Now Mumbai terror accused, declared "innocent", publishes book detailing police atrocities, fabricated evidences

 
Following the footsteps of Gujarat's Mufti Abdul Qayyum Ahmed Husain Mansuri, another person being acquitted of terror charges, Abdul Wahid Shaikh of Mumbai, has published a book in Urdu, “Begunah Quaidi”, detailing his days in jail, pointing to how he would be subjected to verbal and physical abuse, threats and stripping of clothes during interrogation, though he was innocent.
Mansuri spent 11 years for being a prime conspirator in the September 2002 attack on Akshardham temple in Gandhinagar. He was acquitted by the Supreme Court. In 2015, he released his book “I am a Mufti, and I am not a Terrorist. 11 Years Behind the Bars”, which contains controversial names of well-known “encounter specialists”, who had allegedly tortured him.

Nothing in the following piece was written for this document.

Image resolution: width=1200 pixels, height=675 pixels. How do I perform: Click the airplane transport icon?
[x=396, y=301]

Shaikh points to how second degree is used to get information, including use of belts, forcing one into hunger or solitary confinement, tying up and forcing one to stand for days, adding, using third degree involved extreme physical torture including waterboarding, electric shocks or chemicals on private parts, or forcing the prisoner’s legs into 180-degree splits.

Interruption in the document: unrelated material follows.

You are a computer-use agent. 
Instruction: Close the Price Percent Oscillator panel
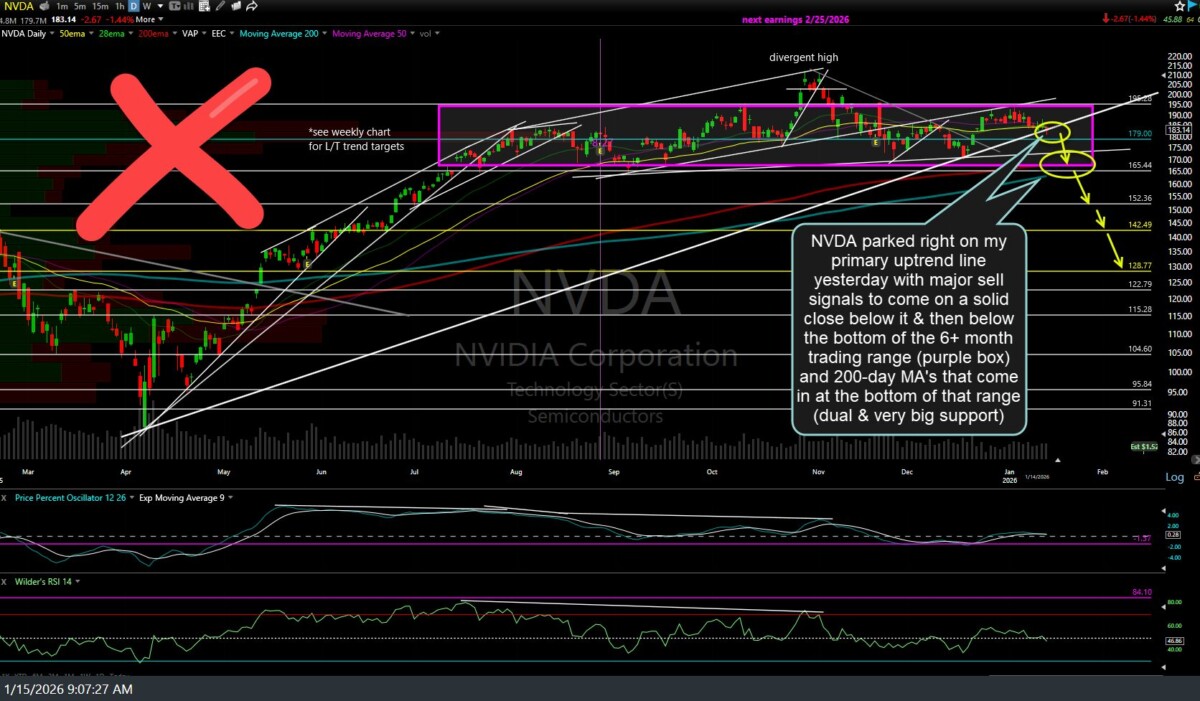tap(6, 497)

“They also make rape threats towards the wives and sisters of the accused, or molest female relatives in front of you,” Shaikh is quoted as saying in a recent report, which adds, he “claims that one of his co-accused was forced to watch police officers molest his sister-in-law. Through these means, the police managed to get false confessional statements from everyone.”
Shaikh, who completed a master’s in English, a course in journalism and the first year of a law degree during the days in jail, including writing a 400-page book about his experiences “to serve as a guide for anyone who gets falsely implicated in a terrorist attack”, says, the report.
In 2006, Shaikh was one of the 13 men arrested by the Maharashtra police for allegedly carrying out the July 11 Mumbai train bomb blasts, which killed 188 people and injured more than 800. Shaikh was specifically accused of using his house to harbour Pakistani terrorists, who then went on to plant bombs in the city’s local trains along with 13 Indian conspirators.
Nine years later, in September 2015, 12 of the accused were convicted by a special court in Mumbai. Shaikh alone was acquitted, after the court found no merit in the accusations against him. Jamiat-ul Ulema helped him legally. The book contains chapters on wrongful arrests, fabricated evidence, police atrocities, and forced confessions, calling all of it “state terror.”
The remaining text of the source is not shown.